Well-designed data structures are central to this shift. They make it easier to understand the origin and status of a device, enable clearer auditability, and give regulators greater confidence in the information they rely on for assessment. These improvements become especially important after a device has reached the market, when real-world monitoring, adverse event reporting and supply chain decisions depend on consistent and reliable records.
The MVP supports this direction of travel. By adopting standards such as UDI and EMDN, it contributes to the wider national effort to create a complete, device-level data view. These choices make future integration with national platforms and supply chain systems far more achievable, creating the conditions for stronger monitoring and earlier identification of safety concerns.
Modernisation also influences market behaviour. Processes that move more quickly and predictably reduce the uncertainty associated with bringing products to the UK, which can improve investment decisions and encourage participation from organisations that might otherwise struggle to navigate the system. Clearer regulatory pathways and more structured interactions lower compliance burden and help ensure a broader range of clinically valuable devices can reach healthcare settings in a timely manner.
Role of Microsoft technology
Dynamics 365 Implementation gave the programme a configurable backbone for regulatory workflows, allowing new rules and process changes to be introduced without the overhead of bespoke development. That flexibility lowered delivery risk and made it easier for the customer to adjust operational behaviour as policy evolved.
Alongside this, Azure AI Document Intelligence offered a practical way to explore automated validation. By training models within a controlled environment, the team could assess document quality and extract structured information in a way that complemented human review rather than replacing it outright.
Azure DevOps provided the supporting delivery framework. Requirements, testing activity and deployment steps sat in a single environment, creating a traceable line from user intent through to assurance. This helped maintain alignment across product, technical and regulatory teams as work progressed.
Together, these technologies made it possible to stand up new capability at pace while laying a foundation that can be expanded and maintained over time, rather than rebuilt with each phase of change.
Conclusion
The work with this major UK regulatory body shows that regulatory services can move forward through the use of modular cloud platforms and delivery approaches that place users and policy interpretation at the centre of design. The work demonstrated that automation can carry a large share of routine submissions, reducing the volume of manual handling and helping specialists focus on areas where judgement is essential.

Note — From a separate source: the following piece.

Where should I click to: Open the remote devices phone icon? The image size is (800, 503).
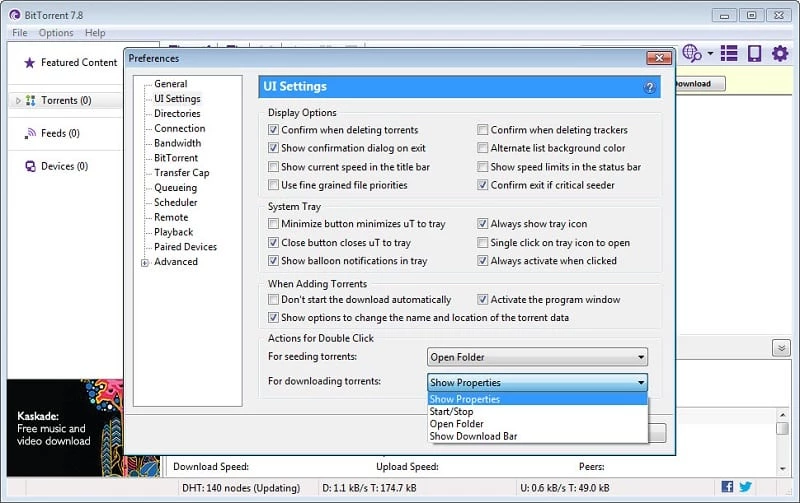[x=754, y=53]
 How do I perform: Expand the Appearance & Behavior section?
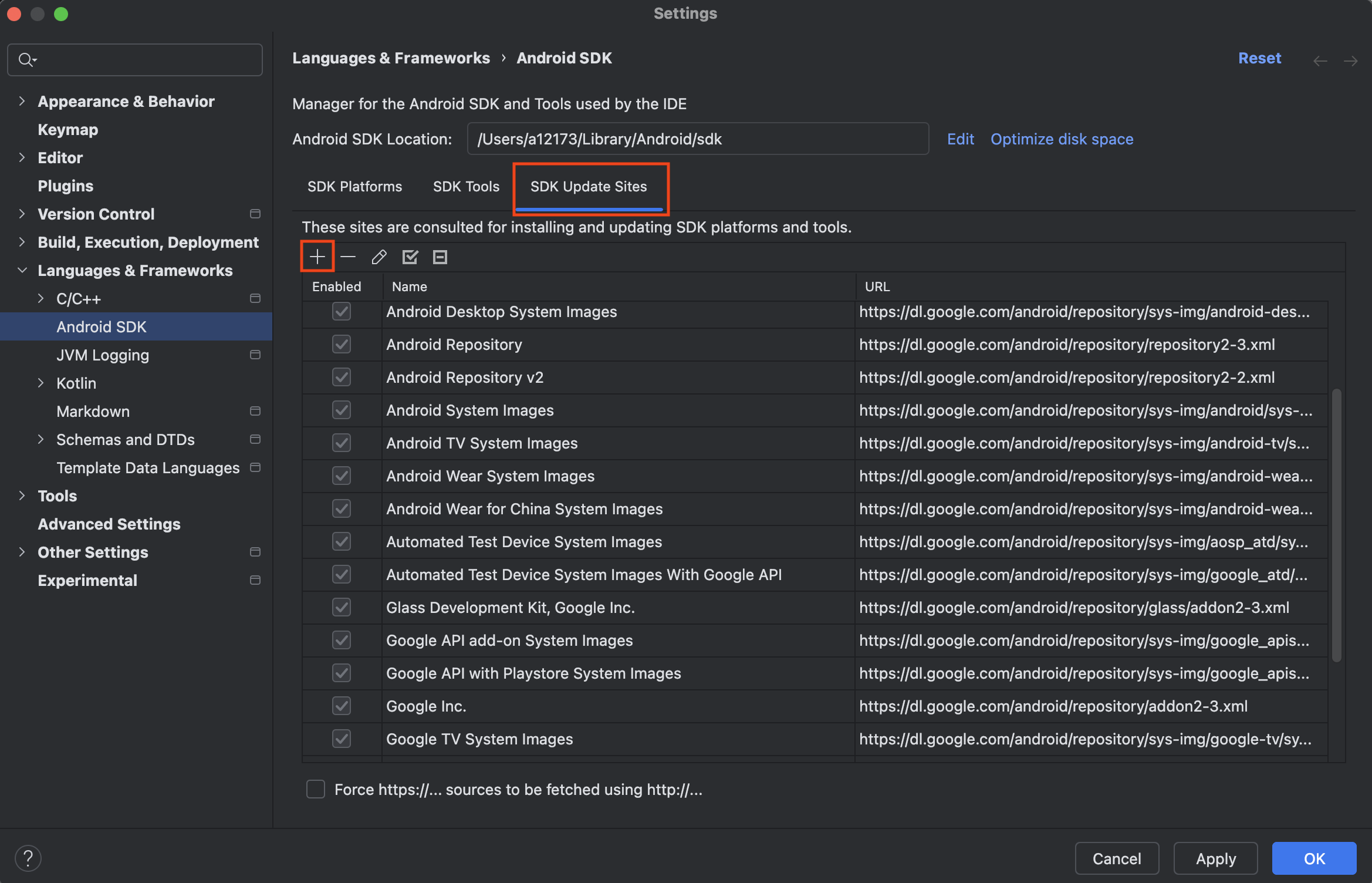pos(22,101)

It also confirmed that AI-supported checks have a meaningful role in certificate and data validation. The artefacts produced during the programme give future teams a structured starting point, lowering the risk often associated with multi-phase regulatory change. The delivery model, built around a unified Microsoft technology base and integrated teams, proved more responsive and efficient than approaches that rely on heavier, fragmented supplier structures.
With the platform in place, the Agency has a working foundation that can be extended to keep pace with new regulatory expectations. The experience offers a reference point for other organisations looking to strengthen safety oversight, improve operational capacity, and build confidence across health and life-sciences markets.